Spypoint Cell Link Trail Camera Review

The Spypoint Cell Link trail camera gives you the ability to turn almost any of your existing trail cameras into a cellular camera.

The Cell Link uses an SD card attached to a flat cable to connect a non-cellular trail camera to the cellular Spypoint Cell-Link. Pictures are then sent to the Spypoint smartphone app. This app is where you will access photos, buy cellular data (from Spypoint, not from a phone carrier), and change cellular upload options.

The Spypoint Cell-Link uses an LTE Quectel EC21-VD (Verizon) or a EC21-AD (AT&T) module that allows this camera to operate on LTE towers. It is backwards compatible and should work on 4G/3G towers while they are still active.

Best Practices

Here are some things we have picked up so far.
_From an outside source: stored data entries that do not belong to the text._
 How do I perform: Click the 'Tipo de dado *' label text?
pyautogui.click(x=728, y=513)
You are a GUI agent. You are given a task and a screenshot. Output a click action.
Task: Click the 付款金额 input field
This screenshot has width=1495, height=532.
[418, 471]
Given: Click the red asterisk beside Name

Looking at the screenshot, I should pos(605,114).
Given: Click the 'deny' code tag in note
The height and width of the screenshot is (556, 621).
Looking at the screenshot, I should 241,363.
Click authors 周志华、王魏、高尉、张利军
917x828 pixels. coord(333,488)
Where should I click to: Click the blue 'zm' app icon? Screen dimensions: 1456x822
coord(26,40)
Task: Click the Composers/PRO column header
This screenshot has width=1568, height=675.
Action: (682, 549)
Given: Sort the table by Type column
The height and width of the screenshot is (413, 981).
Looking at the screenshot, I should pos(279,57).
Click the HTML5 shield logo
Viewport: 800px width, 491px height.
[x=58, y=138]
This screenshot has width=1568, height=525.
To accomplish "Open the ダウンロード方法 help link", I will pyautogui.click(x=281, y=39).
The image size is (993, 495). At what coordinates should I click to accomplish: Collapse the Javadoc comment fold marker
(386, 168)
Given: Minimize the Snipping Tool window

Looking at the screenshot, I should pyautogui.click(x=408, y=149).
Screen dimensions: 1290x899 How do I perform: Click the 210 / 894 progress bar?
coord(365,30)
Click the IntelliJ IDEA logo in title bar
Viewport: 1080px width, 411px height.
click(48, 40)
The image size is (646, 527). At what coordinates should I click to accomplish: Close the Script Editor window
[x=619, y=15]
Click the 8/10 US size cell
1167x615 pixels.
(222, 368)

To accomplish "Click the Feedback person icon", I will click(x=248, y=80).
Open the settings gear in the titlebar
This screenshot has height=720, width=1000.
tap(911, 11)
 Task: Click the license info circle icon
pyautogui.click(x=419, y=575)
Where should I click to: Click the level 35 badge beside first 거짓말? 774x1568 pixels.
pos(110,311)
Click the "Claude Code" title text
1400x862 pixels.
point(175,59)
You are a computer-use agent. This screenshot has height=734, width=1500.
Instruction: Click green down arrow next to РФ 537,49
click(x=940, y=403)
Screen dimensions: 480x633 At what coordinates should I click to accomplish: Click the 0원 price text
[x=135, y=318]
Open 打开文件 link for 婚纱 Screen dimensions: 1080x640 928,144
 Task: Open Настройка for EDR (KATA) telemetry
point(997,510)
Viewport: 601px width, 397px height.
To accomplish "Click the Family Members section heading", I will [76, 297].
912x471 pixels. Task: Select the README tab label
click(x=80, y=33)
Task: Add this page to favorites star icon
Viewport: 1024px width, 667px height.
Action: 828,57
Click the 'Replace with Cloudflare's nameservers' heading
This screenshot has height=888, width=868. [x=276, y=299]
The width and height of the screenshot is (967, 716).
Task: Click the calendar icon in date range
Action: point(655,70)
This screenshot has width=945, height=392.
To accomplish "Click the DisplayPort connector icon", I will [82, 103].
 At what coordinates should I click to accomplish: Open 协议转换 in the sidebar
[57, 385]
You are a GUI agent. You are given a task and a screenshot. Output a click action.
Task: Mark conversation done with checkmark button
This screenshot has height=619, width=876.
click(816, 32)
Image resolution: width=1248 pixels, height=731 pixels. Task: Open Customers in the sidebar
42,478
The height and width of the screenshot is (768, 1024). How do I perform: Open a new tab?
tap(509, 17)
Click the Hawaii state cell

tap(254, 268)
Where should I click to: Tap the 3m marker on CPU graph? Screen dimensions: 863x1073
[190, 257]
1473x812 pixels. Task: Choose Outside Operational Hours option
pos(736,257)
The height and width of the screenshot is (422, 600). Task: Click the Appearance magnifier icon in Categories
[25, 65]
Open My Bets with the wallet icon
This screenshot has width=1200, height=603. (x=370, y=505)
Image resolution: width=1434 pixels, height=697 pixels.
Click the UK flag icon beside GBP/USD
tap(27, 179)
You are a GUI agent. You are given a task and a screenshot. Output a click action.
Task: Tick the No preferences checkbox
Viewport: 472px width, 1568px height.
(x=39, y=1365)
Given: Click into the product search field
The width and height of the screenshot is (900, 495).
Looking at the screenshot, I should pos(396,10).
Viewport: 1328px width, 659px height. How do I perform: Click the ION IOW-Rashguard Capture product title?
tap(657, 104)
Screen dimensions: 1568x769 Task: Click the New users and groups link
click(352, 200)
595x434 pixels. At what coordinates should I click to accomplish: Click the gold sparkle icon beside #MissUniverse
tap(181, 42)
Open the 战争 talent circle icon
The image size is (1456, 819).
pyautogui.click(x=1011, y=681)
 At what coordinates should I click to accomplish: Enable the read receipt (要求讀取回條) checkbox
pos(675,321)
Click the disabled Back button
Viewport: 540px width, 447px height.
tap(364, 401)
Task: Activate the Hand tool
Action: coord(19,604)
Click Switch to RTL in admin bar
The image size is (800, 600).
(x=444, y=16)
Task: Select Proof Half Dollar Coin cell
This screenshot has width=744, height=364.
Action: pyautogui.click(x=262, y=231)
The Cell-Link will need a micro SD card (you will need to purchase separately). We have found that you need to format this card in your computer. You will also need to format the SD card that is connected to the cable in your computer.

When possible, have the cable exit the camera at the bottom of the camera. We have concerns that anytime something breaks the seal of a trail camera's gasket that the possibility of letting moisture into a camera amplifies significantly. Maybe this will be an issue, maybe it won't. Either way, having the cable exit the bottom of the camera will help prevent direct entry of water into the camera.

Confirmed compatible cameras:

  • Bushnell Core cameras
  • Stealth Cam G45NG Max
  • Spypoint Force 20
  • Browning Dark Ops Pro XD (with folding the cable)
  • Browning Dark ops HD Max (with folding cable)
  • Browning Patriot (with folding cable)
  • Browning Recon Force 4K Edge (with folding cable)
  • Browning Spec Ops Edge (with folding cable)
  • Covert Hollywood (fold the cable down the side through the bottom)
  • Reconyx Hyperfire

Confirmed incompatible cameras:

  • N/A

Battery Life:

Picture & Video Resting Power (on): 0.09 mW

Picture Power Consumption to Transmit 1 Photo: 39.5 Ws


folding the cell links cable on a browning camera

How to Make the Spypoint Cell-Link work with Browning Trail Cameras

The Problem: It took us a while, but we finally figured out why the Cell-Link was not working with Browning cameras (with Spypoint's help). We initially inserted the sd card, attached to the flat cable, closed the door, and latched it like we had all the other cameras. However, it never sent photos. Turns out, the pressure of latching the door tugged the flat cable down and away from the SD card slot. In turn, this pulled the SD card out of the slot ever-so-slightly. Without the SD card completely in the slot, the camera didn't send pictures.

How to fix: You will need to fold the cable up before allowing it to go out the bottom of the camera (pictured).